Dude... this is fucking scary.
Maybe I'm a little slow on the uptake, but I'm really beginning to get freaked out. All over town I can see with my own eyes the effects of our shitty ass economy. I feel a lot like I did after 9/11 when flags everywhere were at half-mast. It broke my heart as I whizzed along my way to see the stars and stripes gloomily slung so low. And it breaks my heart now to see industry, literally, stopped in its tracks. Not because I love urban sprawl, but because of all the lives I know it effects. The thousands of people on and behind the scenes who are losing their jobs.
I'm nervous about my family; my own nuclear one and my extended. None of us live extravagant lives, but it doesn't matter. When lay offs come it's not like the powers that be have a Naughty and Nice List to make their picks. Ostensibly, it's completely random.
What the fuck has happened? Didn't we learn anything from the 80s?? When cocaine and Beamers and the Y.U.P.py debuted as the only way to live in America? I've been saying for a long time now that a good measure of who we think we are and should be can be seen in our TV programming and what do we have?? "Life in the Fab Lane"-type realty shows. The "Sweet Sixteen"s and the "Real Housewives"s. Where you see these wealthy, celebrity wannabes spend, quite literally, thousands and thousands of dollars on a handbag. A fucking H A N D B A G. That they'll use for a week. Where they say things like, "If I die tomorrow, at least I'll be wearing Dior." And where we see children equate money with self-worth and love and they are shamelessly unapologetic when they manipulate their parents for more, more, more with tantrums, "I hate you!"s and crocodile tears.
It's a lot like how the 1950s had "Leave It to Beaver". That was what America aspired to be and a lot of people tried to force their very souls to fit that ridiculous mold and no avail. Women bucked that off and burned their bras and we fast forwarded into a time of plenty and a time of fear.
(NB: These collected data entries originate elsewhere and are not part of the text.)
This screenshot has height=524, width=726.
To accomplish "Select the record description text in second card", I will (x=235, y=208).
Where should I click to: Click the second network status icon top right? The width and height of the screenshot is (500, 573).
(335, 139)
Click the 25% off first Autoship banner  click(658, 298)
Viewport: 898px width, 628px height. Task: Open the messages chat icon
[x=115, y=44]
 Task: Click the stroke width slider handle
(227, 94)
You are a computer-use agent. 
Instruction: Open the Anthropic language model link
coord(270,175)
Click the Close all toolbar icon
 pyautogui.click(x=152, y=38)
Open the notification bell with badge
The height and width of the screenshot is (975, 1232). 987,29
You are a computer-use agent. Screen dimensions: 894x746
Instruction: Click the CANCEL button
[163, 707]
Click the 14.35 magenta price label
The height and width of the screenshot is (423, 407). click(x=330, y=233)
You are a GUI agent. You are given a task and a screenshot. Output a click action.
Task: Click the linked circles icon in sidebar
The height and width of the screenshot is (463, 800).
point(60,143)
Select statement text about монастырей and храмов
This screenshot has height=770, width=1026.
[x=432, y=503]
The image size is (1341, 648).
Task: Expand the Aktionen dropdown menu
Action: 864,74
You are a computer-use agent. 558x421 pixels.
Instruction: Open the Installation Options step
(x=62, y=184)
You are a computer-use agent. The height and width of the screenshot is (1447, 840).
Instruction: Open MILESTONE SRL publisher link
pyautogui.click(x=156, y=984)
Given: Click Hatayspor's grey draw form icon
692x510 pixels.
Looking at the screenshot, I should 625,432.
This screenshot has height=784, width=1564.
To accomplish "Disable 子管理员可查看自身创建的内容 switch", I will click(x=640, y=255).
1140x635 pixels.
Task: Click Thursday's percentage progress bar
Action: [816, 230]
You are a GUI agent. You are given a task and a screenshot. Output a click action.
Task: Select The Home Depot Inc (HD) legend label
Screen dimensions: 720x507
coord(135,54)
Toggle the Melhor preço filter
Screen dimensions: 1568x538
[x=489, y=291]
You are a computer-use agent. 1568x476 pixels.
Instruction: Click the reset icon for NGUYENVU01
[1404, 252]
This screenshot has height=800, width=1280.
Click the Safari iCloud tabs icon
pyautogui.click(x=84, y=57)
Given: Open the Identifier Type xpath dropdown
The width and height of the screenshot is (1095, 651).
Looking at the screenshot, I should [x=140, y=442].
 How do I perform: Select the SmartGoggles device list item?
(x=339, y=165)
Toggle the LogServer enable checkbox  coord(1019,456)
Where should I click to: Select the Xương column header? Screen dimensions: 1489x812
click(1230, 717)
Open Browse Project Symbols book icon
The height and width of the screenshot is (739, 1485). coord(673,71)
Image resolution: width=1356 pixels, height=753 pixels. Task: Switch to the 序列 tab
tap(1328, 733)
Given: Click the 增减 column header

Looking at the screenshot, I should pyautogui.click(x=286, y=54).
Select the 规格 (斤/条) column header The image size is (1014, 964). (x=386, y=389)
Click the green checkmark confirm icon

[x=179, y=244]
After the 80s were through, we no longer had bloody coke-noses or an angry mother and we now counted the Russians as friends, not foes, but we still didn't look within for our sense of worth.
Dotcom boom and lots of money started rolling in and the next thing you know we're idolizing raging idiots who wipe their asses with cash. We're told by the world that you can't wear the same dress twice, everyone "deserves" a diamond, and you're worth [whatever price to be beautiful].
When Anthony and I were dating he told me that he thought the whole "engagement ring thing" was a racket. I promised him an engagement motorcycle in return to make him feel better. Sad thing is, is that now I kinda agree with him. I look at my beautiful rings every day and see how much money we could make if I sold them. We could pay off our car, or get a big sum in Hollis' college fund. It breaks my heart. All of it.
When did I jump on this bandwagon that has brought our country to Big-Pile-of-Shit-Town?? I'm embarrassed for my part in it, however small or big it may have been, but I vow to do better. I don't want my kids to feel like their lives are over if they don't have the newest the best the biggest the shiniest. I want my kids to know that there are people struggling to survive this very second. Looking for ways to avoid pain, suffering, and death.
I can take this even further to me: my own personal country.
It's the weirdest feeling, this economic, political, and global shift. It's almost like an out of body experience. Like watching an avalanche from a treetop. Will I get pounded by the ferocity of it? Or will I be safe??